Fragmento del texto.
———

Las calles no son suyas

La gran manifestación contra el golpe del 1-O que se hizo en Barcelona aquel día demostró vívidamente que el separatismo no era Cataluña, que Cataluña no era suya.

La gran manifestación contra el golpe del 1-O que se hizo en Barcelona aquel día demostró vívidamente que el separatismo no era Cataluña, que Cataluña no era suya.
EFE

Ya se está hinchando el globo de la reacción. La reacción a la sentencia del Supremo sobre el golpe separatista del 1-O. Tal como lo están poniendo, va a ser lo nunca visto, el acabóse y el mundo en vilo a la espera de las represalias. Y no sólo andan en ello los muecines habituales, desde el presidente autonómico hasta ciertas organizaciones pantalla que llaman a movilizarse provistos de transistor, calzado cómodo y víveres, que más que el equipamiento para la guerrilla urbana parecen los pertrechos del típico dominguero.

Hinchan el globo los muy anunciados preparativos del Ministerio del Interior para hacer frente a lo que ya denomina "disturbios". Hay reuniones multilaterales como si estuvieran planificando la seguridad de una cumbre del G-7 y hay envío de refuerzos, pero, y esta es la cuestión, resulta que al mismo tiempo depositan plena confianza en la actuación de los Mossos. Unos Mossos cuyos mandos han protagonizado el primer disturbio en Barcelona al marcharse del acto de la patrona de la Guardia Civil de manera descortés e injustificada. Un gesto de protesta político para dejar claro a quién le son fieles: a los dirigentes separatistas procesados y a Trapero, el que puso la policía autonómica al servicio del referéndum ilegal.

———

Material de origen.
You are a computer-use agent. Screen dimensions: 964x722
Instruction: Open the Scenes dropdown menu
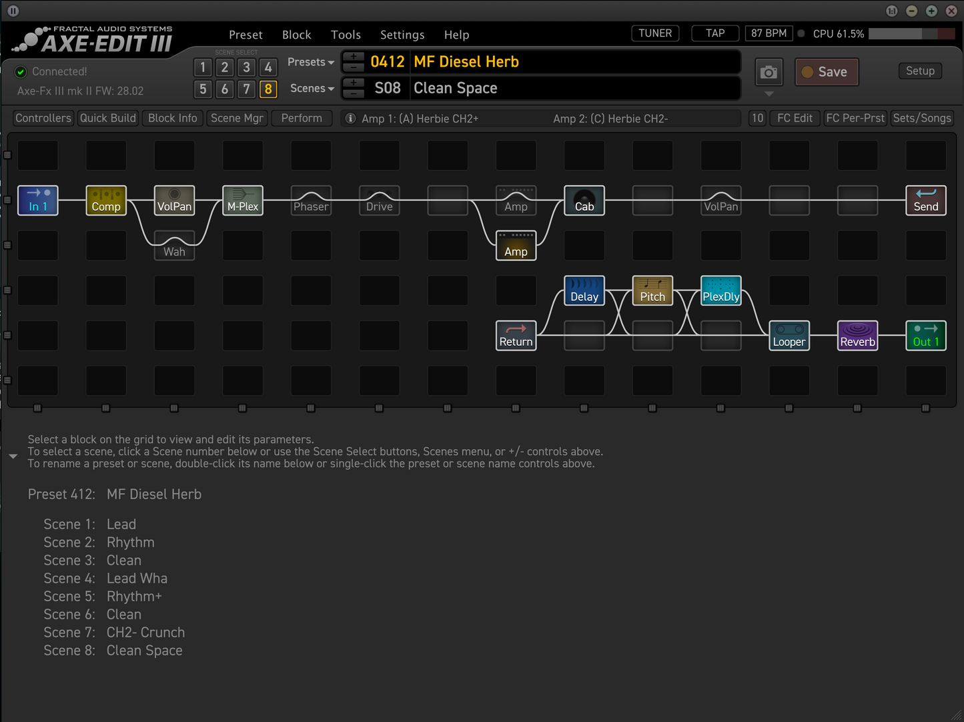[x=312, y=89]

———

Lo que se pide. Prosigue la columna de opinión sobre la reacción a la sentencia del 1-O a partir de su última frase. El listado es un material independiente del fragmento del texto.

Respuesta.
El espectro del gigante separatista movilizado en las calles se alza de nuevo y, ocurra lo que ocurra, se presentará como una nueva demostración de su fuerza imbatible y otra prueba de la necesidad de plegarse a alguna de sus demandas. No a todas las movilizaciones en la calle se les confiere ese poder. Ha habido muchas a las que no se les hizo el menor caso. Pero cuando el independentismo saca sus coreografías de masas o monta sus disturbios, se multiplican las sinuosas llamadas al diálogo, porque, claro, son tantos, tantísimos que no se les puede dar la espalda ni se les puede responder con la ley.

Por eso el 8 de octubre de 2017 fue importante. La gran manifestación contra el golpe del 1-O que se hizo en Barcelona aquel día demostró vívidamente que el separatismo no era Cataluña, que Cataluña no era suya y que las calles, al contrario de lo que gritaban los partidarios del golpe, tampoco eran suyas. Así lo hicieron saber los cientos de miles de manifestantes, y lo hicieron sin coreografías ensayadas, sin gran organización, pero intensamente movidos por lo crítico y angustioso del momento. No hacía falta, en realidad, demostrar todo aquello. Era evidente. Pero hay ocasiones en que la verdad se ha sepultado bajo tal cantidad de escombro que hay que pugnar por sacarla a la luz.

Como otras personas de otros lugares de España, yo estuve allí. De un día para el otro, decidí irme a Barcelona para participar en un acto de cuya capacidad de convocatoria nadie se aventuraba a hacer cálculos. Daba igual. Había que estar. Nos concernía, porque el golpe del 1-O era un golpe contra todos. Y las calles de Barcelona son nuestras. También. Fue sintomático que cuando dije, en las redes sociales, que acababa de llegar después de catorce horas y pico de tren, muchos independentistas me respondieran que muy bien, vale, que me daban su plácet, pero que luego no se dijera que los manifestantes eran catalanes. Tenían tan arraigado en la mente que Cataluña eran ellos, que estaban seguros de que algo como el 8-O sólo podía nutrirse de gente de fuera. O así lo querían creer, no fuera a irse abajo todo el tinglado de la antigua farsa. Aunque el meollo del asunto no está en lo que crean las bases separatistas, sino en lo que creen o quieren creer las élites políticas españolas y sus dependientes élites intelectuales, culturales y periodísticas.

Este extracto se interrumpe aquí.